Si tratta di: Profondo Blu (https://www.lifeconceptu.eu/profondo-blu-2024-regolamento/) e Vita tra gli scogli (https://www.lifepinna.eu/concorso-fotografico-2024-vita-tra-gli-scogli/), lanciati rispettivamente dai progetti Life Conceptu Maris (CONservation of CEtaceans and Pelagic sea TUrtles in Med: Managing Actions for their Recovery In Sustainability) e Life Pinna (Conservation and re-stocking of the Pinna nobilis in the western Mediterranean and Adriatic sea).

Come partecipare

Da alcuni anni, i due progetti, cofinanziati dal programma Life dell’Unione Europea, si occupano della conservazione di alcune tra le specie più emblematiche del Mediterraneo, da una parte i cetacei e le tartarughe marine, dall’altra il mollusco bivalve più grande dei nostri fondali, la nacchera di mare (Pinna nobilis), portata sull’orlo dell’estinzione da un’epidemia globale. I dettagli dei due concorsi, organizzati da Triton Research che segue le attività di comunicazione e management dei progetti europei, si possono trovare su www.lifeconceptu.eu e www.lifepinna.eu. C’è tempo fino alla mezzanotte del 22 settembre 2024 per inviare gli scatti e i vincitori saranno annunciati sui siti e sui social nei primi giorni di ottobre. In palio ci sono libri a tema marino, magliette e gadget dei progetti.

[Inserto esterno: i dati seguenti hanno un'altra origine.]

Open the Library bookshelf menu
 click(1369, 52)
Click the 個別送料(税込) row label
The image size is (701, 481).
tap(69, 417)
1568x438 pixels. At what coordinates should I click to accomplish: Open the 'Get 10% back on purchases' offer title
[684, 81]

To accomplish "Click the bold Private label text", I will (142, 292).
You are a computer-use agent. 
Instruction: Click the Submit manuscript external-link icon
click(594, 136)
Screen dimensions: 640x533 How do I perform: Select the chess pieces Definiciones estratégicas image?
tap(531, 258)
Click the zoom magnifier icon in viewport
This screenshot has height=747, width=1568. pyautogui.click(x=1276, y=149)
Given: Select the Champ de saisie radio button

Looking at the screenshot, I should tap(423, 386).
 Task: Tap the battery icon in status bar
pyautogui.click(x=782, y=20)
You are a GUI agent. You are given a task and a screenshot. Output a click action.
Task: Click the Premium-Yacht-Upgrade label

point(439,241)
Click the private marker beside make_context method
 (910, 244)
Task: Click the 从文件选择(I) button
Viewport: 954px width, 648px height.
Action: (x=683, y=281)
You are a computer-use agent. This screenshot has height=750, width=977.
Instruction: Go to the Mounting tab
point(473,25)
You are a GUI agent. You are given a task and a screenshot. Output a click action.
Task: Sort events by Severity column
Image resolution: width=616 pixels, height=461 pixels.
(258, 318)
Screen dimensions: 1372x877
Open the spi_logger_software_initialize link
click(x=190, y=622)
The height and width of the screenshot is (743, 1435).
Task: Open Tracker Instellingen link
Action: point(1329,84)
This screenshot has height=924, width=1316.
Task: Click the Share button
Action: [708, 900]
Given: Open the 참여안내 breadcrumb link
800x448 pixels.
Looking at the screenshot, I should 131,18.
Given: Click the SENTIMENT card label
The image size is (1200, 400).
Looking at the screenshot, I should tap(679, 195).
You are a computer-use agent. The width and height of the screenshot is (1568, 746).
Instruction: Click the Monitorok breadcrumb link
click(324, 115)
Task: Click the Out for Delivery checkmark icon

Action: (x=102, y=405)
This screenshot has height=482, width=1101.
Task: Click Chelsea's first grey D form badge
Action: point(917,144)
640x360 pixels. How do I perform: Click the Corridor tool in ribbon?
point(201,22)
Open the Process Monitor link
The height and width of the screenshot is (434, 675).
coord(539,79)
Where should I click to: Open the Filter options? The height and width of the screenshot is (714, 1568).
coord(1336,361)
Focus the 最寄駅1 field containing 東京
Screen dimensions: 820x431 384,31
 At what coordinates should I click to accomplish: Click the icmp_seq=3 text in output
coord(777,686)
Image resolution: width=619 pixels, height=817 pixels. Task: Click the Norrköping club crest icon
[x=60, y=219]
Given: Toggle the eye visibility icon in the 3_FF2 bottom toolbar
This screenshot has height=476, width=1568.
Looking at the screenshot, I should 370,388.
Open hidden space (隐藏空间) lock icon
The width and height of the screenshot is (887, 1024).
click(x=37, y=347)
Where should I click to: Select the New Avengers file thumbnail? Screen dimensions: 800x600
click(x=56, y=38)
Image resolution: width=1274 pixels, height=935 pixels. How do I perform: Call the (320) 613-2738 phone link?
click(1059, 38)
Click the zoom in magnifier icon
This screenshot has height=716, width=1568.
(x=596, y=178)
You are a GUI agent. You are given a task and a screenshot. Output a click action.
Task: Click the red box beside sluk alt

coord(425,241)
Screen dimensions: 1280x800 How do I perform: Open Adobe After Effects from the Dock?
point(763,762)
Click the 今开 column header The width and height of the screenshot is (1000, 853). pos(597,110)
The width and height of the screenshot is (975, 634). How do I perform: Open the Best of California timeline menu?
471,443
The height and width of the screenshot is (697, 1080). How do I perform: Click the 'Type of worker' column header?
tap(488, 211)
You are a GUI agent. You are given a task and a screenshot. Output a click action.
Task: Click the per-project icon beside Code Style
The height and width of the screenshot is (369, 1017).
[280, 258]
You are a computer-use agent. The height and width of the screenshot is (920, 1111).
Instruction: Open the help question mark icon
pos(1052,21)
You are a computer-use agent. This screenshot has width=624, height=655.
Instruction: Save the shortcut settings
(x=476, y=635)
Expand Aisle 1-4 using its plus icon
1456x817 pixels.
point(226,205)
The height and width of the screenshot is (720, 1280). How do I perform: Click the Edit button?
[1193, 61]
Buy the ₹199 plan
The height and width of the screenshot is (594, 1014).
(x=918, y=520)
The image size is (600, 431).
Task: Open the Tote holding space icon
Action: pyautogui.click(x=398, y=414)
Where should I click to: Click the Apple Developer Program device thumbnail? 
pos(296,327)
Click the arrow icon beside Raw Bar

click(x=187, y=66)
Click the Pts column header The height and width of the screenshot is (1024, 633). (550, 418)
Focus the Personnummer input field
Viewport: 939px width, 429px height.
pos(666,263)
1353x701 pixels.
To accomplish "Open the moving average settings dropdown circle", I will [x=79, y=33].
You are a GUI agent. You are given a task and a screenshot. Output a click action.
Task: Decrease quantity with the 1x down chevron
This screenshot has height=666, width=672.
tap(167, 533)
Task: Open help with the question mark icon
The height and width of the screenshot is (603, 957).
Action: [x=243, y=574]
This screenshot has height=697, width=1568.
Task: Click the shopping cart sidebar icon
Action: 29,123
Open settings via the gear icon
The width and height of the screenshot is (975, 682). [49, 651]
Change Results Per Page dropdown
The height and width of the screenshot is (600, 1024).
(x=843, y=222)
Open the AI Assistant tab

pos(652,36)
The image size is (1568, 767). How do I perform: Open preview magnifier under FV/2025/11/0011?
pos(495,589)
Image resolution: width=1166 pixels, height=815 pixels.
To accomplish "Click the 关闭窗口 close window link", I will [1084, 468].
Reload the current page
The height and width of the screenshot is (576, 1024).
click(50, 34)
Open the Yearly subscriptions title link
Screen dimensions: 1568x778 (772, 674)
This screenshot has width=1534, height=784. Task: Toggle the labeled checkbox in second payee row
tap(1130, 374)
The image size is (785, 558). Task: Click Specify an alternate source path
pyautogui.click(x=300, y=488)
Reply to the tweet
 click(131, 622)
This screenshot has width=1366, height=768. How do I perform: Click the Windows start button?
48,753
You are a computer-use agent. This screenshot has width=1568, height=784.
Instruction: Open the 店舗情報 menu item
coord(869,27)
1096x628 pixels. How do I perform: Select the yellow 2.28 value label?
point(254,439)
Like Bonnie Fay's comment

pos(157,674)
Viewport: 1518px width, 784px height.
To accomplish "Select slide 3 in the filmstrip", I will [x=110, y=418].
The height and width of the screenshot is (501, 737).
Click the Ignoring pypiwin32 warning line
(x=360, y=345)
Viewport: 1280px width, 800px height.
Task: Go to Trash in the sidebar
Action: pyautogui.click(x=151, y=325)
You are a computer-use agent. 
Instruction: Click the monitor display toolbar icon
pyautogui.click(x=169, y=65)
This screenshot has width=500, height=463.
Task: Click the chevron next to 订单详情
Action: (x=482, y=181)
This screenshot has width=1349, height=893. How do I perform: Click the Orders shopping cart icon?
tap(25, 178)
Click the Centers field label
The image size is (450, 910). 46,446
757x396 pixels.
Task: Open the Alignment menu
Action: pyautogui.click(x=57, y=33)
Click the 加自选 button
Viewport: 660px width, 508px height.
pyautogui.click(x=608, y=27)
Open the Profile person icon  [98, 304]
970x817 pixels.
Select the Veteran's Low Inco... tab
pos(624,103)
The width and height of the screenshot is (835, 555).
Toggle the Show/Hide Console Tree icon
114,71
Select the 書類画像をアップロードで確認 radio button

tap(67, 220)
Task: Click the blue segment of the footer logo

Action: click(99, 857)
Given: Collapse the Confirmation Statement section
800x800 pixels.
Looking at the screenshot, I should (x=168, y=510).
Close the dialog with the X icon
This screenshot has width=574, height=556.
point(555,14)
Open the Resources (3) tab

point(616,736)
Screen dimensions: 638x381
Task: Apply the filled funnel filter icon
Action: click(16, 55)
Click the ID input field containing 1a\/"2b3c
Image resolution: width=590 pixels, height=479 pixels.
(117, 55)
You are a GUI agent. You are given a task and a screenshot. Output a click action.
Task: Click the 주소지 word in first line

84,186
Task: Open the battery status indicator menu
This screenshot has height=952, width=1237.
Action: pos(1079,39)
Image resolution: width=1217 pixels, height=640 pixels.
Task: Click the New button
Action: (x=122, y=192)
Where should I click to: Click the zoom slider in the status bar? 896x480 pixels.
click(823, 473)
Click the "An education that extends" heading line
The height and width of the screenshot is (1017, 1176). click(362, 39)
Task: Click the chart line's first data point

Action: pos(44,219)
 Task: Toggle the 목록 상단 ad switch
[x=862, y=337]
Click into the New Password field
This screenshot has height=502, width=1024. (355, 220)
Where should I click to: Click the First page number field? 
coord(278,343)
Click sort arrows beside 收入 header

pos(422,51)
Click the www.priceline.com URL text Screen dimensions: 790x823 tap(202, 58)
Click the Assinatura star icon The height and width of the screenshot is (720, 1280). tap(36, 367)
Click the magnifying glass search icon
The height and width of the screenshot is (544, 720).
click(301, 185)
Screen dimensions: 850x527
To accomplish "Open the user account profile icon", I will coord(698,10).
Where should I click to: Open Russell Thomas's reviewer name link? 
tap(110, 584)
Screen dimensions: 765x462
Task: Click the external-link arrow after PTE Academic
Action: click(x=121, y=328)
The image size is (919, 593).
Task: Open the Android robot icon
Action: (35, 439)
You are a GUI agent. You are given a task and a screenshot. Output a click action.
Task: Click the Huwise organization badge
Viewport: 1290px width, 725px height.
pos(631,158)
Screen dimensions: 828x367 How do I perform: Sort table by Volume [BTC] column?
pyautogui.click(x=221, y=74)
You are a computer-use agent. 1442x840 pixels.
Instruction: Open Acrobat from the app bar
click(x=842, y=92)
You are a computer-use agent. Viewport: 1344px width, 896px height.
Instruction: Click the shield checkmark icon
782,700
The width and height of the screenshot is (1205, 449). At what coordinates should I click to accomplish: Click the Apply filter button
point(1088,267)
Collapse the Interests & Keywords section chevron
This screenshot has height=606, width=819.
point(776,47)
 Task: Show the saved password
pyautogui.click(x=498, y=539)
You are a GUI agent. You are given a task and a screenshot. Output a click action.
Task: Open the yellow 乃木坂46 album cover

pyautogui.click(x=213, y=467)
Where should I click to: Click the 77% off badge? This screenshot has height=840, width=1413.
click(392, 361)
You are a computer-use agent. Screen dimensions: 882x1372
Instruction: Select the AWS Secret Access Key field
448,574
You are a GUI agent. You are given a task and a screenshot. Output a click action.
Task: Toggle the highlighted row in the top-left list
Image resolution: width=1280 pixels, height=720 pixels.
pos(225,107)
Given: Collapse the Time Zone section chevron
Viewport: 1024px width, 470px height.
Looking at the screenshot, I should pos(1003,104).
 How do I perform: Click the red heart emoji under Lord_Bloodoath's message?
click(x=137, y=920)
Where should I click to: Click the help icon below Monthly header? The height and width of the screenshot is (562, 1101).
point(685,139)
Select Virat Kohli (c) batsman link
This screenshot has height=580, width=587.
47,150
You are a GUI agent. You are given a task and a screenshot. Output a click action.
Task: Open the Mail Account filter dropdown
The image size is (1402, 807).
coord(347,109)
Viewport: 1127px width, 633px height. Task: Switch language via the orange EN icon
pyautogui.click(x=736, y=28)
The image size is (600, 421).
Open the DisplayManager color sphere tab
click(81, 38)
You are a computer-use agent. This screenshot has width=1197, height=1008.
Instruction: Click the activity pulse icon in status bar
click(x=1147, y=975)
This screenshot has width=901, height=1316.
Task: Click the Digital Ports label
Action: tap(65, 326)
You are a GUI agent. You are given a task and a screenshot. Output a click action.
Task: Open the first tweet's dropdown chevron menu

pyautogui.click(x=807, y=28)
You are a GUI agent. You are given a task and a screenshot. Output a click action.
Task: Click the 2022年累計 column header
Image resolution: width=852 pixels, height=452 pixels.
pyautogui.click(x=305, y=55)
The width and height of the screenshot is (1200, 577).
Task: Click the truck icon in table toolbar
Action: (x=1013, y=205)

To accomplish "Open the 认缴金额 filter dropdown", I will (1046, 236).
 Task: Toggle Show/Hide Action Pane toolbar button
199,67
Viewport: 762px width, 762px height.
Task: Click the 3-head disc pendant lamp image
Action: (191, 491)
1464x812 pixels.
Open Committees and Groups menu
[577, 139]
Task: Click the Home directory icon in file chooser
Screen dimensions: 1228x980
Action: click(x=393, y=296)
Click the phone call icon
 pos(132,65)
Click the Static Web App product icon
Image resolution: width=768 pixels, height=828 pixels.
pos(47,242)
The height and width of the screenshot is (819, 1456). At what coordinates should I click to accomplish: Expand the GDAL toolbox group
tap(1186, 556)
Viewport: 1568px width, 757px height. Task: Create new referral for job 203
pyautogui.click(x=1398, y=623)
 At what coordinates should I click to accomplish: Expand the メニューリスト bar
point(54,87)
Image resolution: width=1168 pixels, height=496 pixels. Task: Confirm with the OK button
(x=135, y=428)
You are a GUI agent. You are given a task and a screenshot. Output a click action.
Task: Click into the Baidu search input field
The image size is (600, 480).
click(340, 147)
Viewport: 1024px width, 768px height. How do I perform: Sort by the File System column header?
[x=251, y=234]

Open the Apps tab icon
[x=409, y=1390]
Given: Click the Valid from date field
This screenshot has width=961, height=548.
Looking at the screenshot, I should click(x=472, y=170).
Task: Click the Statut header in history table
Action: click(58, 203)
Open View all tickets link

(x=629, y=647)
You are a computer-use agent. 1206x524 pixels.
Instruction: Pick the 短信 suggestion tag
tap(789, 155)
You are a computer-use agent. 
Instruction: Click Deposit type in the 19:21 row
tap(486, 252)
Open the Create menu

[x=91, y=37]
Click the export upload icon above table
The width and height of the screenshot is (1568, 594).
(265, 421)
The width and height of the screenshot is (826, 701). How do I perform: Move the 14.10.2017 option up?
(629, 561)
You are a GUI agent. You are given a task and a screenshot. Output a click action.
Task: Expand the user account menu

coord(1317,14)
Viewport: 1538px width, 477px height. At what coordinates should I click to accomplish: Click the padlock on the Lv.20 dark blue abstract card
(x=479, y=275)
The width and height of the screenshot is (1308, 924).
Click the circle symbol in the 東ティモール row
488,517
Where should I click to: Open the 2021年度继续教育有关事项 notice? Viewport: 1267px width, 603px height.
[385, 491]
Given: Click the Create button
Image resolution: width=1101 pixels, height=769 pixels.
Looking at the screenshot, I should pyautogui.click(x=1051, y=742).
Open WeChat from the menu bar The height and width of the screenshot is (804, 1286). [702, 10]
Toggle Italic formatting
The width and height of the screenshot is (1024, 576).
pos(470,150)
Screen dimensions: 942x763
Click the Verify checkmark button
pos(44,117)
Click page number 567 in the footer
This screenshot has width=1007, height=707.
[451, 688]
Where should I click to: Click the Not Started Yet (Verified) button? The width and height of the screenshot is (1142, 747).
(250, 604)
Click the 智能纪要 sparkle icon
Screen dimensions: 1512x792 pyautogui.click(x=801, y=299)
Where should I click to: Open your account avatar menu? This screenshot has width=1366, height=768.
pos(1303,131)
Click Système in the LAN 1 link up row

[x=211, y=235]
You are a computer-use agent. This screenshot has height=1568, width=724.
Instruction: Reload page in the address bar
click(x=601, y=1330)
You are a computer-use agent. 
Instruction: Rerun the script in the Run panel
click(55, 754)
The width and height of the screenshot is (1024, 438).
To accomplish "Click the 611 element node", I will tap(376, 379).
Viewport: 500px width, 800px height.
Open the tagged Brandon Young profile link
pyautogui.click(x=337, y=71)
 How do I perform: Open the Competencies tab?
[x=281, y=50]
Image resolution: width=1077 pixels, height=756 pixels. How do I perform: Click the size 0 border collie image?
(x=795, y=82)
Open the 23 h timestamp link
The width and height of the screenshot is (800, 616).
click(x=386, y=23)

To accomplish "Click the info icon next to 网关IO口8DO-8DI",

Profondo Blu è rivolto a chi si spinge in mare aperto e ha l’opportunità di incontrare e fotografare i giganti del mare, ovvero balene e capodogli, ma anche i delfini e le affascinanti tartarughe marine. Per concorrere, gli appassionati di fotografia dovranno raccontare con uno scatto la bellezza della biodiversità che ancora si può trovare nel Mediterraneo. Tra i soggetti da fotografare, oltre alle balene e ai delfini, ci sono anche ad esempio le più comuni stenelle che si possono incrociare durante un’uscita di whale watching o tartarughe in difficoltà per una lenza attorno a una pinna.

Vita tra gli scogli è il tema scelto dal progetto Life Pinna, che celebra la vita che pulsa lungo la linea della marea e nei bassi fondali. Possono partecipare tutti coloro che, durante una nuotata con maschera e pinne o una esplorazione del litorale, anche a un passo dalla costa, riescono ad immortalare gli organismi che si incontrano lungo la linea della marea e nei bassi fondali come granchi, piccoli pesci, formazioni di alghe dalle forme sinuose. Le fotografie che avranno come soggetto Pinna nobilis saranno particolarmente considerate dalla Giuria. La partecipazione ad entrambi i contest è gratuita. I soggetti devono essere ritratti nel Mediterraneo e non sono ammessi animali in cattività né quelli domestici.